11-14-2022, 02:45 PM
(This post was last modified: 11-14-2022, 02:47 PM by Eric the Green.)
(11-13-2022, 03:41 PM)galaxy Wrote: Two things are worth noting -
This is the first election in which the entire Millennial generation (1982-2002) has been able to vote
and
This election was not a "red wave" because young people turned out and voted D in huge numbers.
(As is usual, most of society cuts the Millennial generation short for some reason and ends it around 1997, which is why "Gen Z" is currently trending on Twitter.)
Every generation seems to have an election in which it appears to suddenly become among the most powerful political forces in the country. I think this might be that election for Millennials.
Someone on Twitter who does election math and statistics has claimed that voters under 30 voted in such high numbers and so disproportionately Democratic that they completely canceled out voters over 65. The first non-Boomer-dominated election in decades.
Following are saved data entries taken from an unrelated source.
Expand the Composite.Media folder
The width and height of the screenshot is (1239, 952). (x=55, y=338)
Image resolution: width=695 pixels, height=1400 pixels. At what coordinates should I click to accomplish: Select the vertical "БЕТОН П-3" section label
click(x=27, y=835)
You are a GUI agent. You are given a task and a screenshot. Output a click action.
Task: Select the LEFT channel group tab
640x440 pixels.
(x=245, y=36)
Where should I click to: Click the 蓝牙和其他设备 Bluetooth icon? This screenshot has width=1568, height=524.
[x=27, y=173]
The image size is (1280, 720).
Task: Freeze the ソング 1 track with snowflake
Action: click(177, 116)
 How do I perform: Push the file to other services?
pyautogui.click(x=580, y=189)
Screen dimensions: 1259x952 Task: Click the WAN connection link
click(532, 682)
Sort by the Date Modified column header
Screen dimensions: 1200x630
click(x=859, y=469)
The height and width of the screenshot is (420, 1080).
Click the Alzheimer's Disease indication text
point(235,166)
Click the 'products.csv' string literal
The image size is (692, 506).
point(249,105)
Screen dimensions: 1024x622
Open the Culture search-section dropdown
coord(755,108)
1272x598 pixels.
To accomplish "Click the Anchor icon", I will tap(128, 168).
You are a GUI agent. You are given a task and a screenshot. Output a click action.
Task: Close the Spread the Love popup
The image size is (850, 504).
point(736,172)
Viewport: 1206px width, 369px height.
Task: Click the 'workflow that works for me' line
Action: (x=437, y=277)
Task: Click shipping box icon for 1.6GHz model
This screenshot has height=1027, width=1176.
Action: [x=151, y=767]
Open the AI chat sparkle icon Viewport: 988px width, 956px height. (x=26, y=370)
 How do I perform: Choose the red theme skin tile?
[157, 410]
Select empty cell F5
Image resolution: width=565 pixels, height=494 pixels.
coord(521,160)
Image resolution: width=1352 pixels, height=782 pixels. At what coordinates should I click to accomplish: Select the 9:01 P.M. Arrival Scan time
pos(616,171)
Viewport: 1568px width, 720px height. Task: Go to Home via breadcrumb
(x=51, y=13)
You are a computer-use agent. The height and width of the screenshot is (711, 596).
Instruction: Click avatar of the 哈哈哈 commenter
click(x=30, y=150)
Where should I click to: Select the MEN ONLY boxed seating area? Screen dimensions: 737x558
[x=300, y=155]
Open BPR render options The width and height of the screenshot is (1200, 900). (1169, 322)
Excellent analysis Galaxy, and it looks like I was right to predict this after all, despite all the fears of the red wave and my own pessimism about my own prediction.
Still, the Republicans gained just enough to stop most of the Biden agenda the next two years, with staggeringly-horrible Senate votes in Wisconsin and Ohio in favor of idiots Johnson and Vance that keeps pro-filibuster senators Sinema and/or Manchin in power, and an apparent takeover of the House, though not yet called (Republicans lead 212 to 204).
Meet the Press showed a poll Sunday that suggested young people have dragged down Biden's approval rating, but they voted Democratic and favored Sanders and Warren in the poll. So people may have been misled by Biden's low approval rating, a portion of which was young people from his left instead of from his right politically. Such low presidential approval ratings usually spell midterm disaster for the president, but not this time.
Excellent analysis also, Brower.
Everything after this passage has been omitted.